▶ [Text segment]:
Computer Science Researcher
This entry was posted in Design, Documentation, Theory and tagged , , , . Bookmark the permalink.
  • Linas Vepstas

    The appearance of the punctuated learning curve is very clear in MOSES, and I presume that it is seen in other genetic algorithm systems, though I can’t say I’ve heard of reports.   I vaguely heard of “punctuated evolutionary periods”, but again, have no references I can think of.  The learning curve in humans is clear, and well-studied.

    I have no doubt that all of these phenomena are due to exactly one and the same underlying mathematical structure, of a high-dimensional space being searched for a better solution.  Finding an improvement is like a blind man searching for the hole on a golf-green: very hard, amost accidental. But when its found, a whole new vista opens up.   I presume that the underlying mathematical system would be similar: a broadly flat fitness curve, with a few very deep holes, which after going through them, open up to all new vistas of all new golf-courses.  Anyone read of anything to this effect?

  • tlh24

     Linas,

    I have not read anything to the effect, though I really like your golf analogy. 

    My personal intuition is that the structure of the space to be searched has complexity controlled by the lifetime, fidelity, and quantity of memory that the system to be evolved has.  IMHO, this is why it is easy to fit FIR adaptive filters (through LMS) while IIR adaptive filters are harder (but not impossible — solutions are on a manifold determined by the structure of the feedback); programs can have unlimited (?) feedback and memory (or contingencies), which makes the golf-green complicated as you suggest.

    Very thought provoking.  Keep up the good work!

▶ [Exercises to complete]:
A. In the comment thread on learning curves, which kind of adaptive filter does tlh24 call easy to fit, and by what method?
B. Write the next part of the comment thread on learning curves, starting after tlh24's closing words.

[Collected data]

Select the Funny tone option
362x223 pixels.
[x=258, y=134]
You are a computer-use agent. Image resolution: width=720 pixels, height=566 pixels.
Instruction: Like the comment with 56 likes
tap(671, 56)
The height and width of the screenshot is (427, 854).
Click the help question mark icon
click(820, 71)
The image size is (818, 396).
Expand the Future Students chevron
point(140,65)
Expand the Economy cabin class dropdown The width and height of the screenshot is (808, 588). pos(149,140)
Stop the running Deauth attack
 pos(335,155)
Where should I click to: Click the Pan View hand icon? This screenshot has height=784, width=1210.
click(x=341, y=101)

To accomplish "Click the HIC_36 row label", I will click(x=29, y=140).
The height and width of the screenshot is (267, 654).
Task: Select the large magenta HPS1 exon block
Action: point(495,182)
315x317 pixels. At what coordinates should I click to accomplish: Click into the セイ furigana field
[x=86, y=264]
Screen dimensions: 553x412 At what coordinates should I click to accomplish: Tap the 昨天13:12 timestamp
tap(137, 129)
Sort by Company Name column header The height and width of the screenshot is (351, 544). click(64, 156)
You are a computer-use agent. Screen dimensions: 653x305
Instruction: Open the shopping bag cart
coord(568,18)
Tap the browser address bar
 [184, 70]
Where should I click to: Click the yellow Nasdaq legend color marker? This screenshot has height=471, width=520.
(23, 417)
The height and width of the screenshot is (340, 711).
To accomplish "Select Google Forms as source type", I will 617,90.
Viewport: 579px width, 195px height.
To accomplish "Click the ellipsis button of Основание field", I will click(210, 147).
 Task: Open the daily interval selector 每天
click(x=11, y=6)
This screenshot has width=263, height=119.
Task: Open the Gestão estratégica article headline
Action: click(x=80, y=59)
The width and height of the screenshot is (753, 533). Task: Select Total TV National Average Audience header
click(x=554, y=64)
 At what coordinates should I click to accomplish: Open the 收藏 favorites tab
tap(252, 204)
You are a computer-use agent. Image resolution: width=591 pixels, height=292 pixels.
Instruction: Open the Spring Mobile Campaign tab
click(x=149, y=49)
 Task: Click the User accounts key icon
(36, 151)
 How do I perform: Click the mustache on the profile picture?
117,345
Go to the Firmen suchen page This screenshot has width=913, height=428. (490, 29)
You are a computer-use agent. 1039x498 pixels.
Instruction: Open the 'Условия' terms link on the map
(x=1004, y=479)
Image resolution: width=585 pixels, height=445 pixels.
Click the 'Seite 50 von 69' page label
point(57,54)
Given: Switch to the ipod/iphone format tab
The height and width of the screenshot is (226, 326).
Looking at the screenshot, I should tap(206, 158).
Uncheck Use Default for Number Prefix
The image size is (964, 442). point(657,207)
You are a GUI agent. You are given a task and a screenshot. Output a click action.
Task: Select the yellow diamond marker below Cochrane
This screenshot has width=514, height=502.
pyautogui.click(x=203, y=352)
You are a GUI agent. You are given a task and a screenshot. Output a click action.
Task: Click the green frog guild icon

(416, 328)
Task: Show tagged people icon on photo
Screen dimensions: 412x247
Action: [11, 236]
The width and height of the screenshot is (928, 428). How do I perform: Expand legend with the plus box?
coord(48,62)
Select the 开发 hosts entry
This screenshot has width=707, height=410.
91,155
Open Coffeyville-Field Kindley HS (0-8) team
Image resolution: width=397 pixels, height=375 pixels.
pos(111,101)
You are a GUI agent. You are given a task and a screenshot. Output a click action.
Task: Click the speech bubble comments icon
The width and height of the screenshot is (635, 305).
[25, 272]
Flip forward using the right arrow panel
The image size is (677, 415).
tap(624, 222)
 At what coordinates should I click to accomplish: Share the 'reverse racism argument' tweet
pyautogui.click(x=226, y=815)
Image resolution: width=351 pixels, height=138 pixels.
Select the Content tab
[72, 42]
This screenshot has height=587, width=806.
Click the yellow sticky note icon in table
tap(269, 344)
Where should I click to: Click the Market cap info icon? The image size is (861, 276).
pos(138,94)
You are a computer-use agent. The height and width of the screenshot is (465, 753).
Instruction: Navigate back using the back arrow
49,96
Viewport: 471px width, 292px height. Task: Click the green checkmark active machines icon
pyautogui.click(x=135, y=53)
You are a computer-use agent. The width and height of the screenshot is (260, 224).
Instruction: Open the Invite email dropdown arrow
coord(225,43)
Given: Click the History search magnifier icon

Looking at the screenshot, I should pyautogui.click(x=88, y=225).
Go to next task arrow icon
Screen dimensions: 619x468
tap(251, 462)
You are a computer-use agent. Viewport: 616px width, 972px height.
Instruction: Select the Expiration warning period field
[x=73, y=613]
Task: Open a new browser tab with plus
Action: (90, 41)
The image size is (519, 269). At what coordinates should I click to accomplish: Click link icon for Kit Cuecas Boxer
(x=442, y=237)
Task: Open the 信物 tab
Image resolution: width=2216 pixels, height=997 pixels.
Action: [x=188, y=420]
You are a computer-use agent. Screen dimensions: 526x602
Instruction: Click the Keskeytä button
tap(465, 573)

▶ [Answers]:
A. FIR adaptive filters, fitted through LMS.

B.
    Tim

  • The Krio

    learning to learn where learning time is used for scoring might ultimately encode the data into your learning algorithm. your data should be different on each pass, that way it would encode only metadata

  • Christine

    Can you force the inner loop to find solutions that are not like any others using parameters by blocking off anything that will evolve to solutions that already exist?  Assuming of course what has already been found is not efficient and reached a plateau that is continuing to inefficiency.  That is, to put all resources into creating a new species at a certain point of non-evolutionary gains by artificially defining a crisis, creating the environment in which innovation not only can occur, but must occur.  Or to follow along the lines of your golf analogy, tell it to go nowhere but down the rabbit hole.  I know almost nothing about the actual programming you’re doing, but I do develop a lot of algorithms to research problems and have experienced the crisis that leads to evolution of new solutions.  If your goal is to follow the human learning curve, look to people or entities with fast learning curves, not the mean.  A crisis of resources is usually what provides the necessary incentive to learn.  Not more time, and not more solutions to choose from, but precisely the opposite, less time and fewer possible resources and solutions.

  • Christine

     I also wonder about the target output.  Whether there is any devolution (?) of the intended results of any evolved program?  That is, given a statistical spread of the output, rather than making it a hard target, putting random at the tail end rather than the front end (or in combination) and categorizing near-hits vs. exact hits.  That is, a sort of collateral damage approach.  A near hit at a moving target could very well be a direct hit when randomness over time comes into play.  A different sort of fine tuning but probably one you’ve already taken into account.  I really appreciate your explanations of how MOSES works, by the way.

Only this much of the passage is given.